Anna Holligan, correspondante de la BBC, à La Haye, estime que la prise de position pro-Trump adopté par M. Wilders semble se retourner contre lui, étant donné que beaucoup d'électeurs hollandais estiment que M. Trump est une mauvaise chose pour la stabilité mondiale.

Même si M. Wilders venait à gagner, il aurait toutes les difficultés du monde à mettre en place une coalition puisque les principaux partis ont déjà fait part de leur refus de collaborer avec lui.

Une mise à l'épreuve de trois semaines a été émise par le tribunal envers Geert Wilders l'an dernière après le dépôt de 6 400 plaintes concernant des propos qu'il avait tenus lors de la campagne pour les élections municipales à La Haye.

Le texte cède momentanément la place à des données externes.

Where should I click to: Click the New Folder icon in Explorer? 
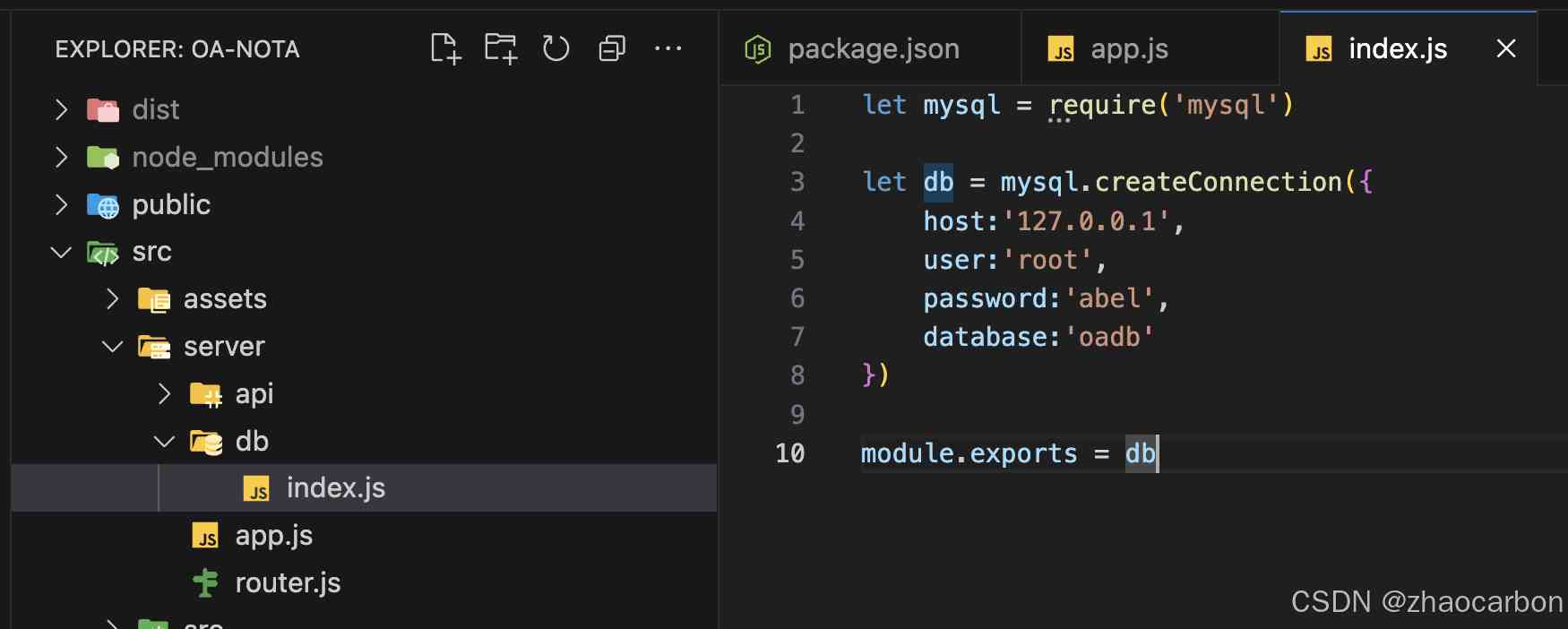pyautogui.click(x=501, y=48)
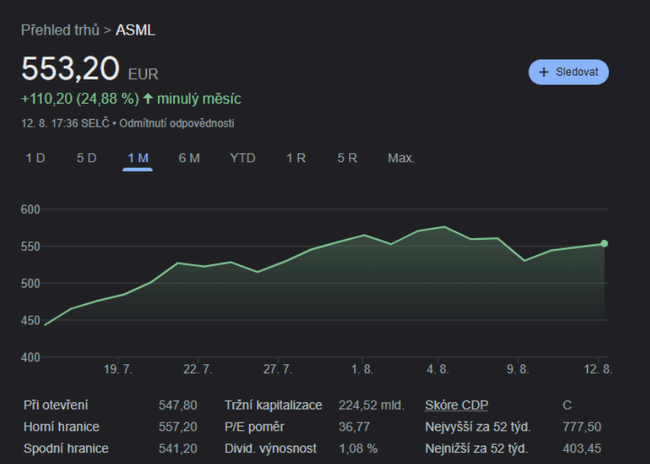Click the ASML ticker in breadcrumb
This screenshot has height=464, width=650.
point(135,29)
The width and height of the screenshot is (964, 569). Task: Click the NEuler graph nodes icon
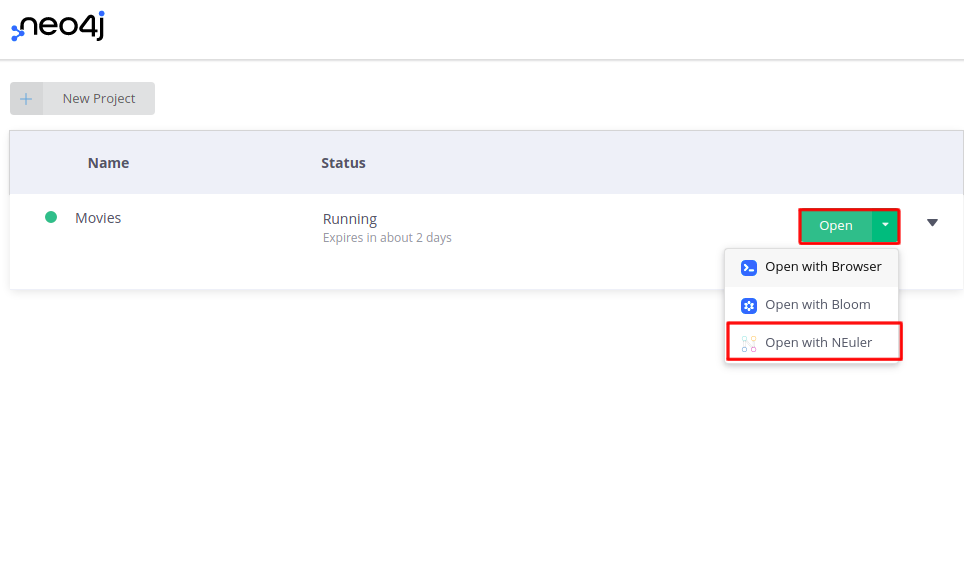(749, 343)

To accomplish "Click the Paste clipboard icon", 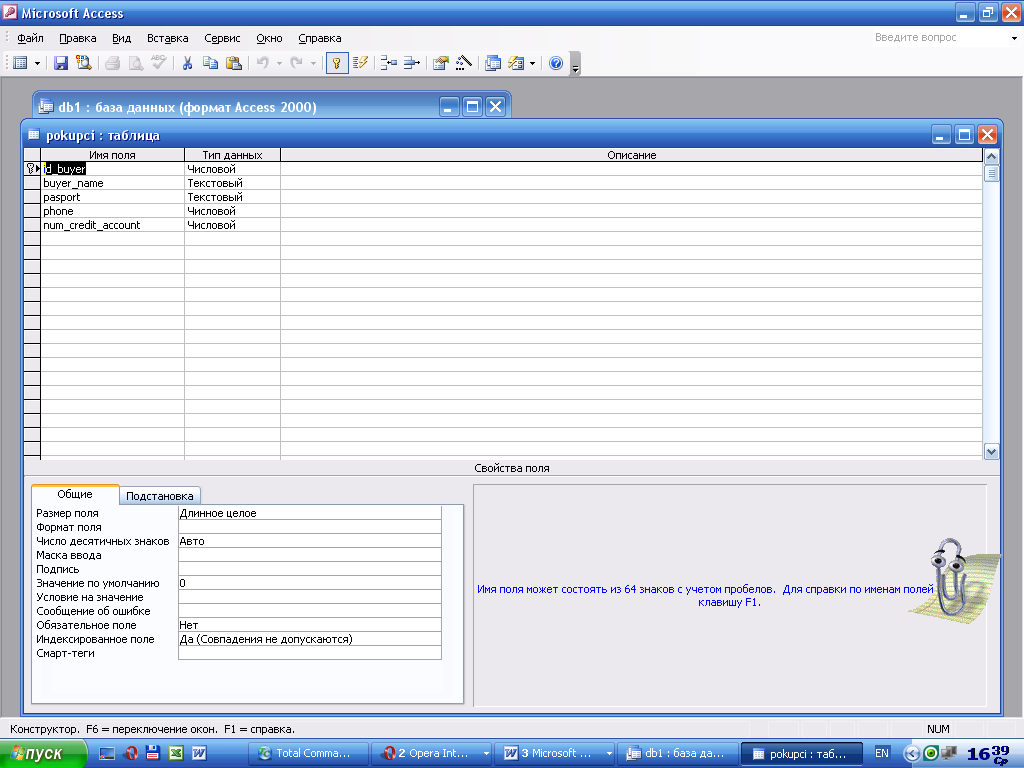I will [234, 63].
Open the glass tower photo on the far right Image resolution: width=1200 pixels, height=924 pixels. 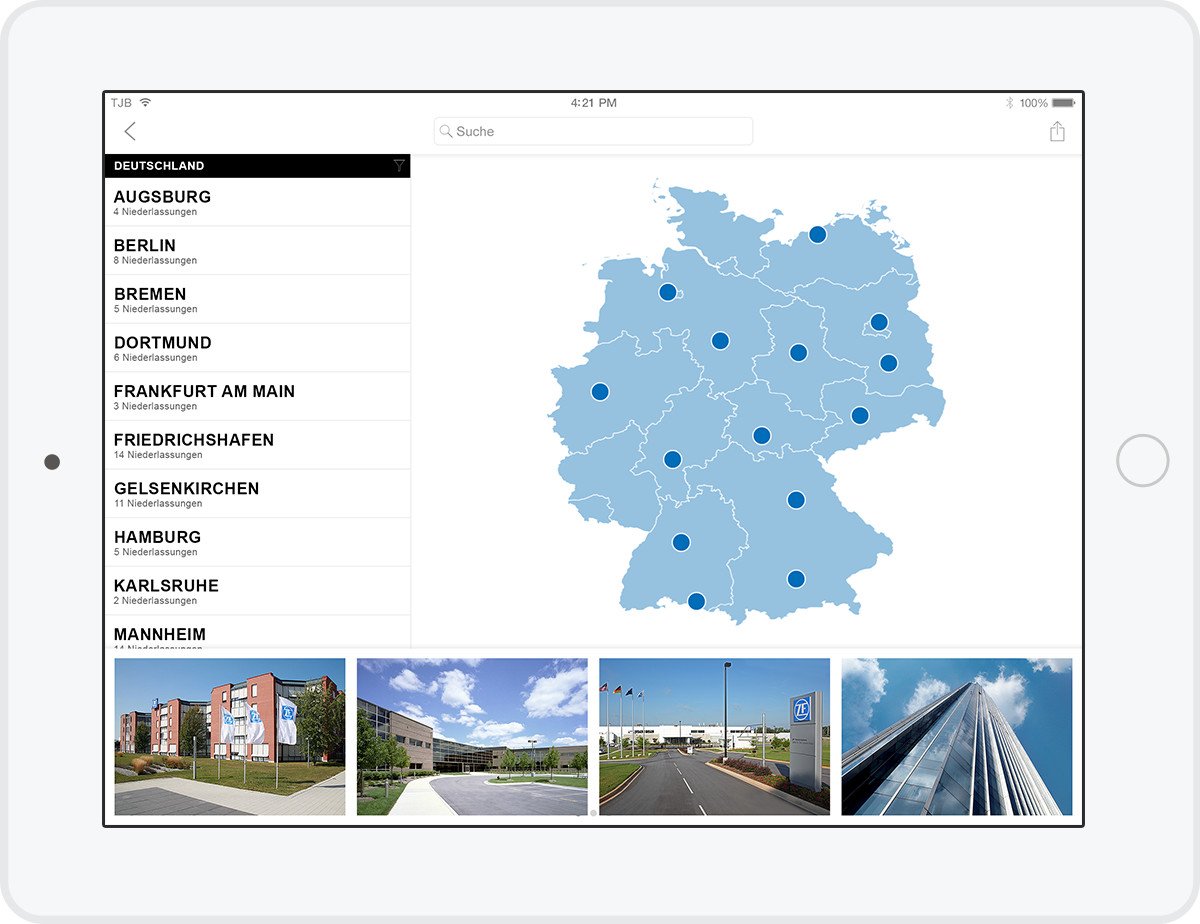(957, 737)
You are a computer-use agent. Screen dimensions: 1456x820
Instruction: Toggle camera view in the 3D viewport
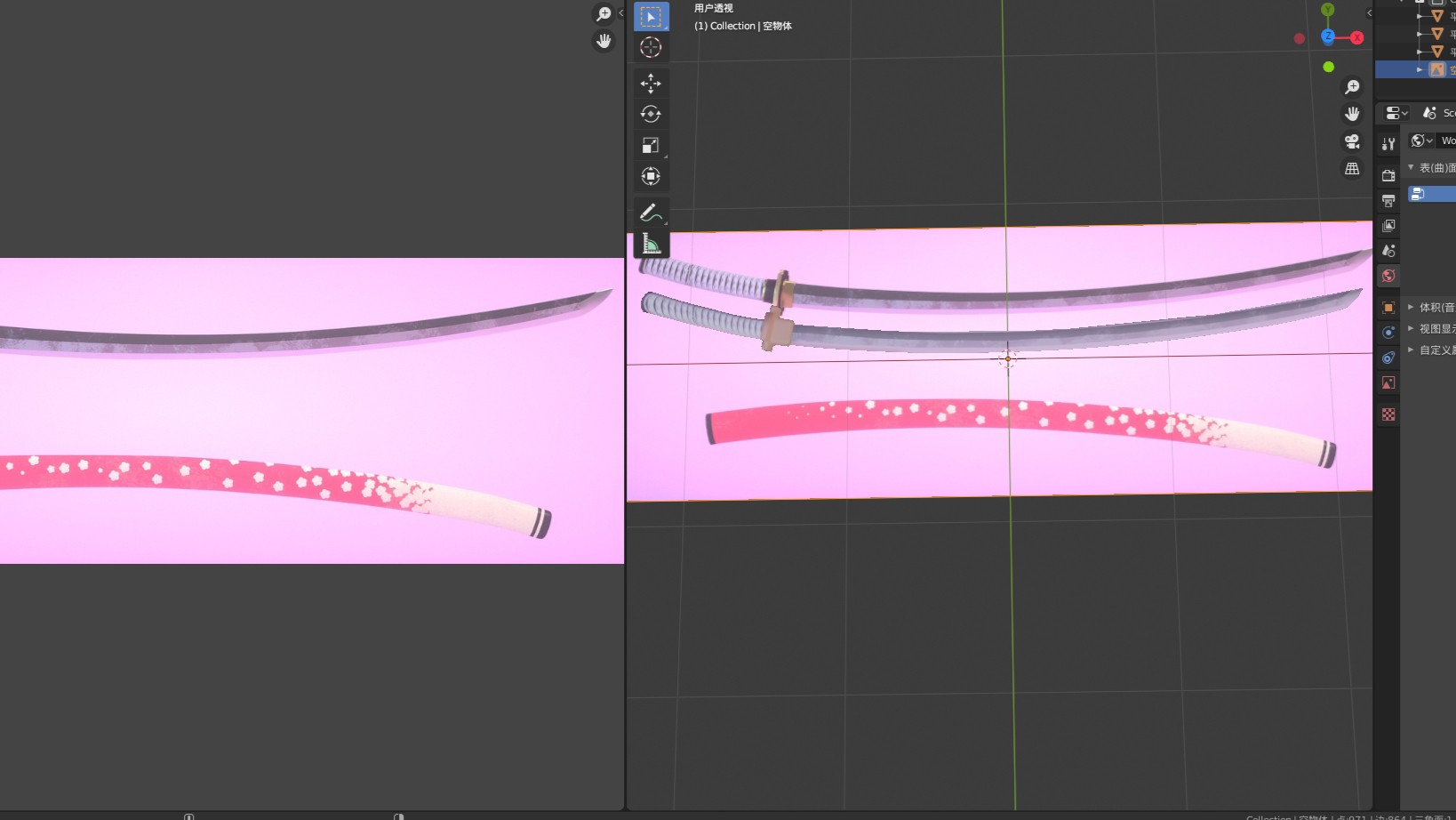(1352, 141)
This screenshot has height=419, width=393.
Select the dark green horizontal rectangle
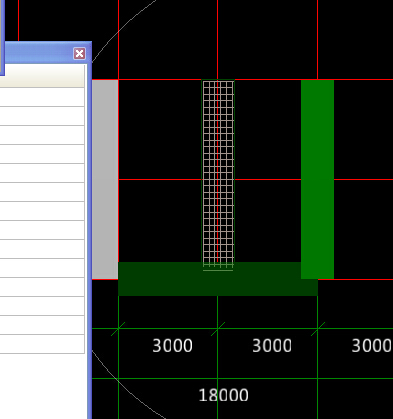tap(218, 280)
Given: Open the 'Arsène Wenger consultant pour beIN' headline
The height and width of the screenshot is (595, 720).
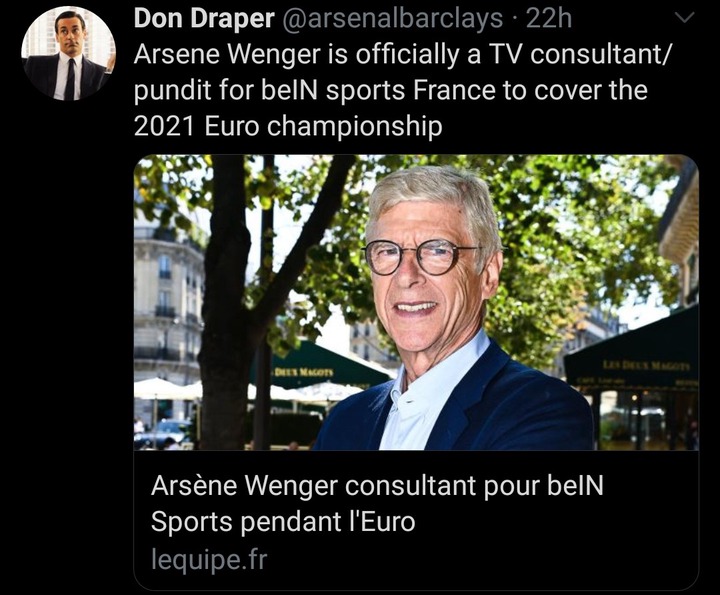Looking at the screenshot, I should coord(377,485).
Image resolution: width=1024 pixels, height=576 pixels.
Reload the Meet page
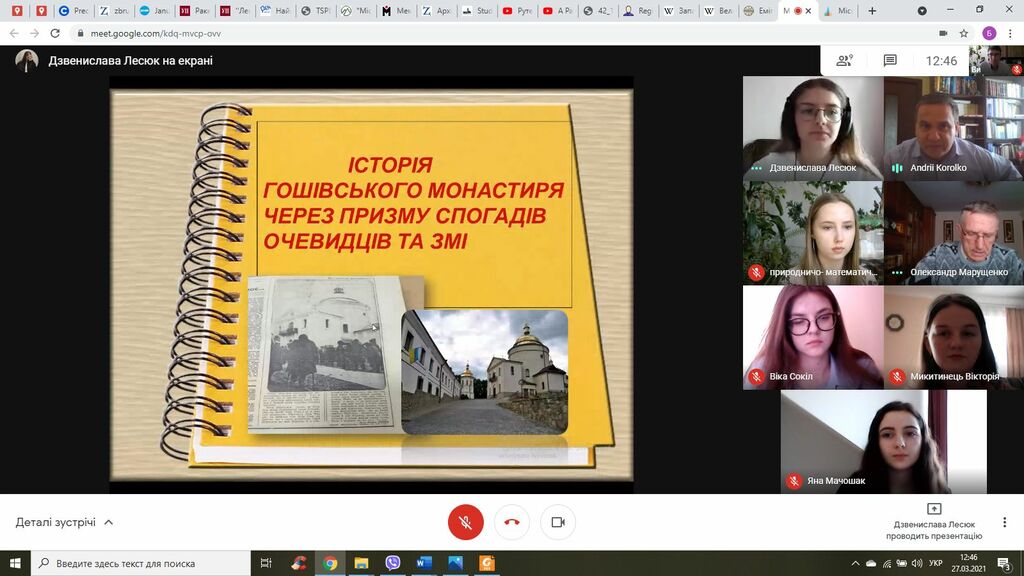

Lors d'un rassemblement, il a demandé aux partisans s'ils voulaient "plus ou moins de Marocains dans [les] villes et aux Pays-Bas".

Quand la foule a scandé "Moins, moins!", M. Wilders a répondu en souriant : "Nous allons nous occuper de cela."

Au procès, les procureurs ont fait témoigné à la barre des Néerlandais-Marocains qui ont déclaré que ces déclarations faisaient d'eux des "citoyens de seconde zone". Il a été reconnu coupable d'insulte envers une communauté et incitation à la discrimination.